Project description:The developmental origins of health and adult disease (DOHaD) hypothesis states that exposure to various environmental stressors early in life can elicit changes to the genome and epigenome thereby resulting in an increased susceptibility of a disease state during adulthood. Atrazine, a common herbicide used throughout the Midwestern United States for control of weeds on various crops frequently contaminates potable water supplies and is a suspected endocrine disrupting chemical. Studies suggest atrazine elicits reproductive dysfunction through the hypothalamus-pituitary-gonadal (HPG) axis. In previous studies, zebrafish were exposed to 0.3, 3, or 30 parts per billion (ppb; ug/L) atrazine through embryogenesis, rinsed, and allowed to mature to adulthood. A decrease in spawning was observed in adults with an embryonic exposure. In addition, adult females had an increase in progesterone and ovarian follicular atresia, alterations in levels of a serotonin metabolite and serotonin turnover in brain tissue, and transcriptome alterations in brain and ovarian tissue supporting neuroendocrine alterations from an embryonic atrazine exposure were reported. Furthermore, offspring of the exposed population exhibited morphological alterations. As reproductive dysfunction may also be influenced by males, this study assessed transcriptomic profiles of brain and testes, morphology, histology, and hormone levels in adult males exposed to atrazine during embryogenesis. Transcriptomic profiles of adult male brain tissue revealed alterations in genes associated with cell to cell signaling and interaction of neurotransmission, cell morphology, cellular assembly and organization of neurites, cellular function and maintenance of neuritogenesis and synaptogenesis, and molecular transport of hormones. In addition, the transcriptomic profiles of adult male testes tissue demonstrated alterations in genes associated with lipid metabolism, molecular transport of steroids, small molecule biochemistry of lipids, and cell morphology. The embryonic atrazine exposure resulted in no alterations in body or testes weight, gonadosomatic index, testes histology, or levels of 11-ketotestosterone or testosterone in adult male zebrafish. Thus, although the transcriptomics data indicate later-in-life alterations on the neuroendocrine system of adult males exposed to atrazine during embryogenesis, analysis of additional endpoints is needed to determine functional impairments.

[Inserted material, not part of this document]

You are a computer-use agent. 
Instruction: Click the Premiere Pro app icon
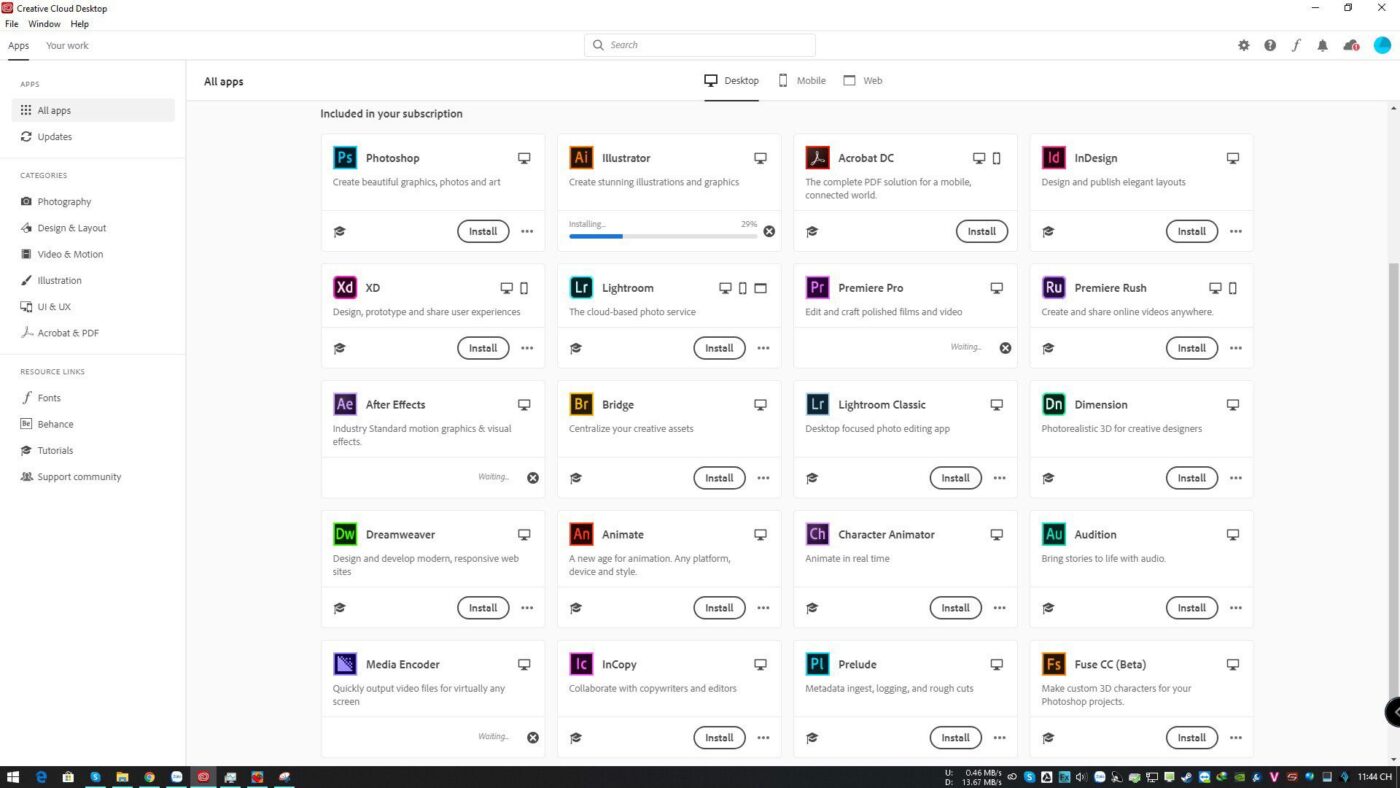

Project description:The herbicide atrazine, a suspected endocrine disrupting chemical (EDC), frequently contaminates potable water supplies. Studies suggest alterations in the neuroendocrine system along the hypothalamus-pituitary-gonadal axis; however, most studies address either developmental, pubertal, or adulthood exposures, with few investigations regarding a developmental origins hypothesis. In this study, zebrafish were exposed to 0, 0.3, 3, or 30 parts per billion (ppb) atrazine through embryogenesis and then allowed to mature with no additional chemical exposure. Reproductive function, histopathology, hormone levels, offspring morphology, and the ovarian transcriptome were assessed. Embryonic atrazine exposure resulted in a significant increase in progesterone levels in the 3 and 30 ppb groups. A significant decrease in spawning and a significant increase in follicular atresia in the 30 ppb group were observed. In offspring, a decrease in the head length to body ratio in the 30 ppb group, along with a significant increase in head width to body ratio in the 0.3 and 3 ppb groups occurred. Transcriptomic alterations involved genes associated with endocrine system development and function, tissue development, and behavior. This study provides evidence to support atrazine as an EDC causing reproductive dysfunction and molecular alterations in adults exposed only during embryogenesis and morphological alterations in their offspring.